Sequential administration of sargramostim and filgrastim in pediatric allogeneic stem cell transplantation recipients undergoing myeloablative conditioning


  • Presented in part at American Society of Blood and Marrow Transplantation (ASBMT) 2006 Annual BMT Tandem meeting

Mitchell S. Cairo, Professor of Pediatrics, Medicine and Pathology, Chief, Division of Pediatric Blood and Marrow Transplantation, Morgan Stanley Children’s Hospital of NewYork-Presbyterian, Columbia University, 3959 Broadway, CHN 10-03, New York, NY 10032, USA
Tel.: +1 212 305 8316; Fax: +1 212 305 8428


Abstract:  G-CSF and GM-CSF both hasten myeloid engraftment post-MA-alloSCT; however, GM-CSF is earlier acting and less expensive. The objective was to evaluate efficacy/safety of sequential administration of GM-CSF followed by G-CSF in children post-MA-alloSCT. From January 2001 to June 2005, 31 children received 32 MA-alloSCT: mean age 6.65 yr; MRD BM or PBSC vs. related or unrelated UCB 11:21; malignant vs. non-malignant disorders 22:10. GM-CSF (250 μg/m2 IV QD) began on day of stem cell infusion. GM-CSF was switched to G-CSF (10 μg/kg IV QD) when WBC ≥ 300/mm3 × 2 days. G-CSF continued until ANC ≥ 2500/mm3 × 2 days, then tapered to maintain ANC ≥ 1000/mm3. Median time to myeloid engraftment (ANC ≥ 500/mm3 × 3 days) was 17 days [13 days vs. 24 days, MRD BM/PBSC vs. UCB (p < 0.0001)], occurring at a median time of two days after switch to G-CSF. Clinically relevant adverse events were bone pain (n = 8) and large pleural effusion (n = 1).
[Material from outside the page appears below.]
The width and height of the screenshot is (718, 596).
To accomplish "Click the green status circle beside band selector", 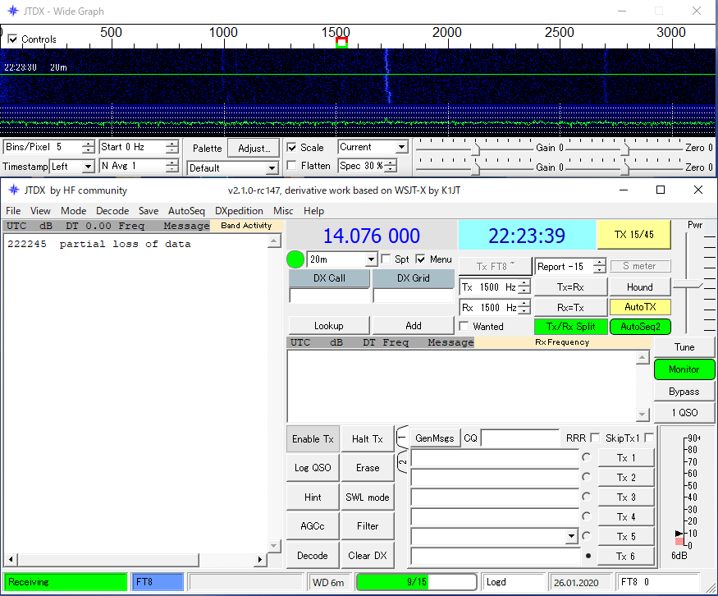I will (295, 259).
It was estimated that sequential GM-CSF/G-CSF was cost-effective compared with G-CSF alone [cost-savings of $1311/patient ($41,952/study), 2007 Red Book™ Average Wholesale Price]. In summary, it was demonstrated that sequential administration of GM-CSF/G-CSF post-MA-alloSCT was safe, cost-effective and resulted in prompt myeloid engraftment.